Making a hot EN World topic is easy... you just have to dress it up a little...


----------



## Scott DeWar

we have been WEEEMED!!!!


----------



## Dannyalcatraz

And weem has been VERBED!


----------



## Scott DeWar

ah yes, the engrish language.


----------



## Lanefan

[MENTION=48762]Leif[/MENTION]

"Hot" is indicated by little flames around the d20-shaped green-and-blue icon on the far left of the thread lists.

Lan-"is there an icon for 'lukewarm'?"-efan


----------



## GandalfMithrandir

we need more posts, or a lot more view but that's not gonna happen.


----------



## Dice4Hire

There should be a tombstone for the necromancied threads.

See, I can invent new Engrish words too!!


----------



## weem

Scott DeWar said:


> we have been WEEEMED!!!!






Dannyalcatraz said:


> And weem has been VERBED!




Hah! 

Google, here I come!


----------



## Leif

Lanefan said:


> [MENTION=48762]Leif[/MENTION]
> 
> "Hot" is indicated by little flames around the d20-shaped green-and-blue icon on the far left of the thread lists.
> 
> Lan-"is there an icon for 'lukewarm'?"-efan



Ok, learned something new today, THANKS!


----------



## El Mahdi

Scott DeWar said:


> Here, let me see if I can help make this happen.
> @Leif, lets get this thread to a hot topic!




See!  All the summoning magic is why ENWorld is Broken!


----------



## Scott DeWar

Is en world broken? i didn't think it was.

[MENTION=9470]weem[/MENTION]:


> Originally Posted by Scott DeWar View Post
> we have been WEEEMED!!!!






> Originally Posted by Dannyalcatraz View Post
> And weem has been VERBED!




you are welcome sir.


----------



## El Mahdi

Yup!  Just as broken as D&D xE...


----------



## jonesy

El Mahdi said:


> Yup! Just as broken as D&D xE.



Hey now! xE is the best E of D&D! It allows me to do awesome things like Y1 and Z To The D. And the M in xE are much better than in any other E! They actually make sense, unlike the M in not-xE.


----------



## Lanefan

Dice4Hire said:


> There should be a tombstone for the necromancied threads.



And after that, another 100 posts and the little tombstone starts burning as well?



			
				jonesy said:
			
		

> Hey now! xE is the best E of D&D! It allows me to do awesome things like Y1 and Z To The D. And the M in xE are much better than in any other E! They actually make sense, unlike the M in not-xE.



But xE is badwrongfun, didn't'cha'know?  Anybody who plays xE is doing it wrong if they think they're playing D+D because xE is simply not D+D no matter what it says on the cover.  But yE: now *that's* D+D in its purest finest bestest perfectest sensiblest gamiest narrativiest simulationiest form!  Why would anyone EVAR play anything else???

Lan-"yE gods and little fishes"-efan


----------



## Dice4Hire

Lanefan said:


> And after that, another 100 posts and the little tombstone starts burning as well?




If it is green or purple flame, why not?


----------



## Scott DeWar

In X.e I liek the CG-K. heh he heh. he he.


----------



## Scott DeWar

> Originally Posted by Scott DeWar View Post
> we have been WEEEMED!!!!
> 
> 
> 
> 
> 
> 
> 
> 
> Originally Posted by Dannyalcatraz View Post
> And weem has been VERBED!
> 
> Click to expand...
> 
> 
> 
> you are welcome sir.
> 
> weem:
> 
> ed!!!!
Click to expand...



Ed?
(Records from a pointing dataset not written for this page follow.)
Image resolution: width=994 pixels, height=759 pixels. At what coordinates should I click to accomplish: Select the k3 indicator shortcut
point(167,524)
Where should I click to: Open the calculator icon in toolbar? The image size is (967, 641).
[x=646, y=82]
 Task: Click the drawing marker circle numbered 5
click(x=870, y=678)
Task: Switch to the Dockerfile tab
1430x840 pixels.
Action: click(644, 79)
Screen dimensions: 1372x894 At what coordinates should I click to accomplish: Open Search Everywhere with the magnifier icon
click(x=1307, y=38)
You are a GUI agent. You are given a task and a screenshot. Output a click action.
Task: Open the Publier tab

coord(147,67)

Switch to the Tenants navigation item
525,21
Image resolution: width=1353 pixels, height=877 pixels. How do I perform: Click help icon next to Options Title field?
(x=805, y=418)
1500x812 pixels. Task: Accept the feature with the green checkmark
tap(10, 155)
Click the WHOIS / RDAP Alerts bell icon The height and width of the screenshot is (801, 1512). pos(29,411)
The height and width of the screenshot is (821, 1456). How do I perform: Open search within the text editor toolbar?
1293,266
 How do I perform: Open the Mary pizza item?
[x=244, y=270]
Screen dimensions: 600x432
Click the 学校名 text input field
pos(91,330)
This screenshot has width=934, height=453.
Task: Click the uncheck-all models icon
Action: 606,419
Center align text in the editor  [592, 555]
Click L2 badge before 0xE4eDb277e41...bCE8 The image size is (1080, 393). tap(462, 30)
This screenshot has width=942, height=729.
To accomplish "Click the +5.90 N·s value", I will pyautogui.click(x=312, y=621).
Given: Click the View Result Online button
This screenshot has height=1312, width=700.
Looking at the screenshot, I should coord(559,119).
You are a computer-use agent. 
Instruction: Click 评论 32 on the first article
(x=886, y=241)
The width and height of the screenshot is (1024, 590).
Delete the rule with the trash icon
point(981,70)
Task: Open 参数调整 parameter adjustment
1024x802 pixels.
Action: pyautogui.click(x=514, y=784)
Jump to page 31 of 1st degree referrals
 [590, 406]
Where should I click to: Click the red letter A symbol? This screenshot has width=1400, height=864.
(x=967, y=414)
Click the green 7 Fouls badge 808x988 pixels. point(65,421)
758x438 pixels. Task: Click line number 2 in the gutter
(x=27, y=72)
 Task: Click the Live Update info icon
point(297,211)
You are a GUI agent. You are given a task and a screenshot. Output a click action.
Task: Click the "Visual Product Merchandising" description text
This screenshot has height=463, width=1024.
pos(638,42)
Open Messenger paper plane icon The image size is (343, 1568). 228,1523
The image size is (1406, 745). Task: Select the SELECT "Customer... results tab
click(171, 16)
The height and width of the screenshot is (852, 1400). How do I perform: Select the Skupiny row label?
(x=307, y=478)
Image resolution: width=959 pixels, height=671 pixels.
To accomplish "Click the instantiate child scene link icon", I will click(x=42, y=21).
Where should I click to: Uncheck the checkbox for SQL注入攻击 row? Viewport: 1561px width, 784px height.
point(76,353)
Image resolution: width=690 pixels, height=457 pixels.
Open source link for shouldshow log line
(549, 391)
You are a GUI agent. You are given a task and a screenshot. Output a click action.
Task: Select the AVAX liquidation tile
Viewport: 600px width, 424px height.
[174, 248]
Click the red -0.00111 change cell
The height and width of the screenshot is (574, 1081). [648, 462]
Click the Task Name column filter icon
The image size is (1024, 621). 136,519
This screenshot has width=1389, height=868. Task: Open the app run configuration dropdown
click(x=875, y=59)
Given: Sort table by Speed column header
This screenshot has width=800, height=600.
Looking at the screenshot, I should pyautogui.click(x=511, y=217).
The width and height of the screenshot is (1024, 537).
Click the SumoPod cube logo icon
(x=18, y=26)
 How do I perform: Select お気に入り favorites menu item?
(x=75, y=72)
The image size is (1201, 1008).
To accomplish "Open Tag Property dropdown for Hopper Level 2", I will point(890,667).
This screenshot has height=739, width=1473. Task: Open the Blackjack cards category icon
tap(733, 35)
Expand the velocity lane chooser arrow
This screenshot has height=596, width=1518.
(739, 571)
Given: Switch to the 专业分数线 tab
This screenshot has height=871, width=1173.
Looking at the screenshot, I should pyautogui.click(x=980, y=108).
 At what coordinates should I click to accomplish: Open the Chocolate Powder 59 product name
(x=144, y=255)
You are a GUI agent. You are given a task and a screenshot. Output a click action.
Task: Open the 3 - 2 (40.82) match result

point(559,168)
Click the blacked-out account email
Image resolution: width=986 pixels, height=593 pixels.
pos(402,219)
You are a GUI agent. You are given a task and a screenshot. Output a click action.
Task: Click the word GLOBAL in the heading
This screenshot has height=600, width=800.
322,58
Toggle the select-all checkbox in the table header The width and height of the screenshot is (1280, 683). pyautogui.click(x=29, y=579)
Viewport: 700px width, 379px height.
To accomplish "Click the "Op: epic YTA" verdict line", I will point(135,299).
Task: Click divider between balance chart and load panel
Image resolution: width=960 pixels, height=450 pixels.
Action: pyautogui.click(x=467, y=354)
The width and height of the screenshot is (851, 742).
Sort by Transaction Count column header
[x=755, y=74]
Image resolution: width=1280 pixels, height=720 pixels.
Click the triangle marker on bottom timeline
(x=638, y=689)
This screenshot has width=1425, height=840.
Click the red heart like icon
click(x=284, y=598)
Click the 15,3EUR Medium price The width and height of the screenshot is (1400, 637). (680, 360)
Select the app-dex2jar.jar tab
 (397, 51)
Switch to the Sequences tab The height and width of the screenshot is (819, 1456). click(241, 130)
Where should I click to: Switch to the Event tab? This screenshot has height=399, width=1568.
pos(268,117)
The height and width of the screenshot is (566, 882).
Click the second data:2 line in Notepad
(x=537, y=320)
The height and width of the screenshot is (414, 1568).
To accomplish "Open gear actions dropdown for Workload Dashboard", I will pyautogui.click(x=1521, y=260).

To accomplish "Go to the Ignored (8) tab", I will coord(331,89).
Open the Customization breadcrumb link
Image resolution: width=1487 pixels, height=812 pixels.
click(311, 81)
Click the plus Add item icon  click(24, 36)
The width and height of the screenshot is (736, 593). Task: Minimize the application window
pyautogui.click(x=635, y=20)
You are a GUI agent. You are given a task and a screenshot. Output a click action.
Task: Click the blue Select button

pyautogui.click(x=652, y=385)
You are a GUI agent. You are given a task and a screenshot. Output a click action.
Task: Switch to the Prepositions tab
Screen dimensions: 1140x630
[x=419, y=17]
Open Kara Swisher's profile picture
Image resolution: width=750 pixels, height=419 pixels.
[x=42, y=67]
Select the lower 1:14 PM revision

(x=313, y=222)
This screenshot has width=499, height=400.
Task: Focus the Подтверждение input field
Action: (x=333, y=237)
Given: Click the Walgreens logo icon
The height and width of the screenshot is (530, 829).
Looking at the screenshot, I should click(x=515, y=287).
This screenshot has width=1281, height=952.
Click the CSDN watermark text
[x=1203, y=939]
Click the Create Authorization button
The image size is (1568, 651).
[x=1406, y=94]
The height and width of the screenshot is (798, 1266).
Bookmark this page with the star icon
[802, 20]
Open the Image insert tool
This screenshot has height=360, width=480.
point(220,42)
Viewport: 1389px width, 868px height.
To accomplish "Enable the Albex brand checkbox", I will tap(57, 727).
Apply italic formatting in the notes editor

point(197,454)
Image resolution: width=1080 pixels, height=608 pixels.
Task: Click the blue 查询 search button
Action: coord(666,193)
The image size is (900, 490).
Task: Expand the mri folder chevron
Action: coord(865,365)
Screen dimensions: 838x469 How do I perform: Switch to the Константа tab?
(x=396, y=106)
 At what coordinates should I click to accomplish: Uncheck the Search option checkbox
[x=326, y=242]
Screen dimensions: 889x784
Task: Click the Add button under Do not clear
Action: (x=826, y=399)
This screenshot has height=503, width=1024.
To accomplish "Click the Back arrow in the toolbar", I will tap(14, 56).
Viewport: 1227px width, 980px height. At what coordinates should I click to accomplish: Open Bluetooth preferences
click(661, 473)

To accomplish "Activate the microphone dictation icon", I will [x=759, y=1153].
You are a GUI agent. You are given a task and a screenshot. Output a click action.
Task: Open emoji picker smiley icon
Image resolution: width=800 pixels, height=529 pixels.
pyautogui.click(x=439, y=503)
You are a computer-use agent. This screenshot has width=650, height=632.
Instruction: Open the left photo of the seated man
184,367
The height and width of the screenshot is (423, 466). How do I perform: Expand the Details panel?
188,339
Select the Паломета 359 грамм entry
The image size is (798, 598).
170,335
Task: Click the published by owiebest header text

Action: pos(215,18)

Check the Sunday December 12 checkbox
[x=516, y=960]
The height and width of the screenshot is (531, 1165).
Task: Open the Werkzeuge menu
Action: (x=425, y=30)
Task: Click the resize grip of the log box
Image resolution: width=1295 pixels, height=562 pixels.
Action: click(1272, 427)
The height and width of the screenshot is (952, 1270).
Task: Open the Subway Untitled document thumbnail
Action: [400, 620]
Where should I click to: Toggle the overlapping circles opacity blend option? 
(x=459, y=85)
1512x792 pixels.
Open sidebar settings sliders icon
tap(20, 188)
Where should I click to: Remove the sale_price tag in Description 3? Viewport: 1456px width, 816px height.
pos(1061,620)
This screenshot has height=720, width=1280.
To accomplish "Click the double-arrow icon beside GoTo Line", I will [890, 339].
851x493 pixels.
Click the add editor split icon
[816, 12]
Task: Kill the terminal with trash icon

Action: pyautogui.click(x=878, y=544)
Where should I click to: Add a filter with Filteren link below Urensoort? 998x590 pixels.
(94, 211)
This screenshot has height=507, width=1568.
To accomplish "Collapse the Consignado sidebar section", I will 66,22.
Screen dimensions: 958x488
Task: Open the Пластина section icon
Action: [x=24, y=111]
Sorry, i am not Ed.
Scott-I really am not Ed-DeWar


----------



## UnknownAtThisTime

weem said:


>




Hey I just noticed my d4 has been weemed!

Also, I think *Community Supporter*s should be able to give 15 or 20 XP per 24 hour period in addition to triple value.  Having to wait after handing out 10 cramps my style.


----------



## kitsune9

weem said:


> Making a hot EN World topic is easy... you just have to dress it up a little...




OMG Weem, my eyes!!


----------



## DumbPaladin

I like that Weem didn't make the hot topic blonde.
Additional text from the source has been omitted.